Selon un sondage Forum Research commandé par un groupe d’élus, 48 % des résidents s’opposent au projet. L’opposition grimpe à 55 %, si l’on exclut les indécis.

La province doit financer l’ensemble du coût de construction de la nouvelle ligne.

Toutefois, nombre de résidents ont affirmé que ces fonds seraient mieux investis dans un accroissement du service de trains de banlieue GO, par exemple.

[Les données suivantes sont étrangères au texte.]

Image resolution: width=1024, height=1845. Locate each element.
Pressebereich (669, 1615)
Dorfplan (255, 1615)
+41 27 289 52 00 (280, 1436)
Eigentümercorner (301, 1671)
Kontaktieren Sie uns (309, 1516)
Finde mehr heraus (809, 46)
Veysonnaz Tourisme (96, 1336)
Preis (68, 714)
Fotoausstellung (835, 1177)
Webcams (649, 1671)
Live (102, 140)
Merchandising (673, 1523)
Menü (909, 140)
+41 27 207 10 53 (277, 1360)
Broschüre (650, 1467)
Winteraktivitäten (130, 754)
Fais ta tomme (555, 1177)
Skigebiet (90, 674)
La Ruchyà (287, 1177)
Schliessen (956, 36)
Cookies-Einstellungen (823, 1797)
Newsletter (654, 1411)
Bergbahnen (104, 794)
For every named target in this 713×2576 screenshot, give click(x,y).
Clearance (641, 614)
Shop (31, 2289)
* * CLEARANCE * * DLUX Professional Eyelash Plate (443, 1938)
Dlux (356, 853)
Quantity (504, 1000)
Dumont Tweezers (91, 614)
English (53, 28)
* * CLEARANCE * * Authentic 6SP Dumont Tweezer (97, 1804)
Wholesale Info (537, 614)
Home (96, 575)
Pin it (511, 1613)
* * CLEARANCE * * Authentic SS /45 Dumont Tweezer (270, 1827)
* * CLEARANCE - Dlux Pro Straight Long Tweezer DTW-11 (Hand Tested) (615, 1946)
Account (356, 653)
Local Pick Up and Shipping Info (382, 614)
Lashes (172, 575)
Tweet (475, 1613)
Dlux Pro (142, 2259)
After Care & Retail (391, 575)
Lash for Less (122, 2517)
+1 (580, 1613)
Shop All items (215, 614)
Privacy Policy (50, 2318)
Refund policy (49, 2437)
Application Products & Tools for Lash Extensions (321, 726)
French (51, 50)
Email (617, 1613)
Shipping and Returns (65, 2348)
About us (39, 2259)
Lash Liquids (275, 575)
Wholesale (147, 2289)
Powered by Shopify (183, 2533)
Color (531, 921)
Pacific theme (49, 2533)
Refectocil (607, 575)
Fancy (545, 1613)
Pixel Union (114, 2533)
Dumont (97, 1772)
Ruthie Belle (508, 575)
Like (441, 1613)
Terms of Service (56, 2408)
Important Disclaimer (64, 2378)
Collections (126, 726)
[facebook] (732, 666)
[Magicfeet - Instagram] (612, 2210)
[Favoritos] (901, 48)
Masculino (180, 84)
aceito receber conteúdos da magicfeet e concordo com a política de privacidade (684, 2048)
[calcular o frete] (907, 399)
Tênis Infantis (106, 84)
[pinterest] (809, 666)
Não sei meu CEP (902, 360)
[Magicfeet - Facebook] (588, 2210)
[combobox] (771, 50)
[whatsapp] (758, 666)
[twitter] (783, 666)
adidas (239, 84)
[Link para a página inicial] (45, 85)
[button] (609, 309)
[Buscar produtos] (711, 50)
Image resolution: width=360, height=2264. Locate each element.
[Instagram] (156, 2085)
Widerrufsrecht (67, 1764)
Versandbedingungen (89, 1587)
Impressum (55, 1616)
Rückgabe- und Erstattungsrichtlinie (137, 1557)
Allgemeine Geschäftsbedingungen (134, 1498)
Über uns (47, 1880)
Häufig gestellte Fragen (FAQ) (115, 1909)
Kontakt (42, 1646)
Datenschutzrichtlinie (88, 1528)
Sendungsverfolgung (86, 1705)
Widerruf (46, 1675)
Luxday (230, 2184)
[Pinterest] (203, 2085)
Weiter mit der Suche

Par ailleurs, les automobilistes font valoir qu'un train léger ralentirait la circulation routière, en plus de diminuer le nombre d'espaces de stationnement.

Selon le plan actuel, la nouvelle ligne de train léger de 11 km relierait l’Université McMaster au rond-point Queenston en passant par le centre-ville.

Carte des nouvelles stationsAgrandir l’image (Nouvelle fenêtre)

Carte de la ligne projetée

Photo : Metrolinx

Élus divisés

Le conseiller Terry Whitehead, un détracteur du projet, commente le sondage ainsi : « On ne prend pas une décision à cause d’un sondage, mais les sondages font partie du processus ». Il souligne que l’opposition est forte même parmi les millénaux (47 %).

Son collègue Sam Merulla affirme, au contraire, que le sondage est une « grande victoire ». Pour ce partisan du projet, les résultats montrent qu’il est toujours possible de rallier les indécis pour obtenir une majorité.

Le maire Fred Eisenberger accuse, lui, certains conseillers de se laisser influencer par des « faits alternatifs ». Sur Twitter, il reproche à M. Whitehead d’essayer de faire du projet un enjeu électoral plutôt que de penser au bien-être de la ville.

Le sondage a été mené du 30 mars au 4 avril dernier auprès de 3324 répondants. Sa marge d’erreur est de 1,7 %.